* DESCRIPTION OF THE TASK *
Convert the lines from the one containing "What do you see at coordinates (140, 85)" through the one containing "What do you see at coordinates (88, 909)" into a numbered list, leaving out any blank lines.

* DATA FOR THIS EXERCISE *

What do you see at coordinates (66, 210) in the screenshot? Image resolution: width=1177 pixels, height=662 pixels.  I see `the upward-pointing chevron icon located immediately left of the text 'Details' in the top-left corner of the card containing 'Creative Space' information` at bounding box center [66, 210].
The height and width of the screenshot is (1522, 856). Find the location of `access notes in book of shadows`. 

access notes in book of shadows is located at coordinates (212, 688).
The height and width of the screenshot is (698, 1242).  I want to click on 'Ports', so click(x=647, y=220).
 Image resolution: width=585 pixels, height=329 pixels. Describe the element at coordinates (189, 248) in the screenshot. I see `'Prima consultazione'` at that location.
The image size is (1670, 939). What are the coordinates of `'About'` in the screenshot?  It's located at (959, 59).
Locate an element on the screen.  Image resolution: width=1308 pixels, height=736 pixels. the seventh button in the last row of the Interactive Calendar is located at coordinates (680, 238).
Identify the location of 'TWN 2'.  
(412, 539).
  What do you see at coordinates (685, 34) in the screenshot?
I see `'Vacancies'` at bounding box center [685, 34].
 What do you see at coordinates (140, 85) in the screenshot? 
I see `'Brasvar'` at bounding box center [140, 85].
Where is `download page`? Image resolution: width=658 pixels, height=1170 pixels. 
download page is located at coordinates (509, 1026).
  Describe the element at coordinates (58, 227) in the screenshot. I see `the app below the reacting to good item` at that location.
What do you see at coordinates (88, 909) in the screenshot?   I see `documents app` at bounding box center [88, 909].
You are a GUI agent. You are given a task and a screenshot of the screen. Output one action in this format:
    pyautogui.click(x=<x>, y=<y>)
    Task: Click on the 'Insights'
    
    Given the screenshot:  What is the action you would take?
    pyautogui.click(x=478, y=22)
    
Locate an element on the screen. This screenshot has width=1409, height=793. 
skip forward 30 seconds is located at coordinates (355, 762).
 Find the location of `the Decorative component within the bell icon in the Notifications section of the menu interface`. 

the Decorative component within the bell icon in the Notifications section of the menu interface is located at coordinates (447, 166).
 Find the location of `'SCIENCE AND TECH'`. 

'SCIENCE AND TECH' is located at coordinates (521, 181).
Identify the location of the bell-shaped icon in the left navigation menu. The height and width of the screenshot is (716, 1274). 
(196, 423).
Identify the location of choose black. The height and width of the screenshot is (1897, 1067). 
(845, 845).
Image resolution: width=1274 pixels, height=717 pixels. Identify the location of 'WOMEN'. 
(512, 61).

* OUTPUT FOR THIS EXERCISE *
1.  What do you see at coordinates (140, 85) in the screenshot? 
2. I see `'Brasvar'` at bounding box center [140, 85].
3. Where is `download page`? Image resolution: width=658 pixels, height=1170 pixels. 
4. download page is located at coordinates (509, 1026).
5.   Describe the element at coordinates (58, 227) in the screenshot. I see `the app below the reacting to good item` at that location.
6. What do you see at coordinates (88, 909) in the screenshot?   I see `documents app` at bounding box center [88, 909].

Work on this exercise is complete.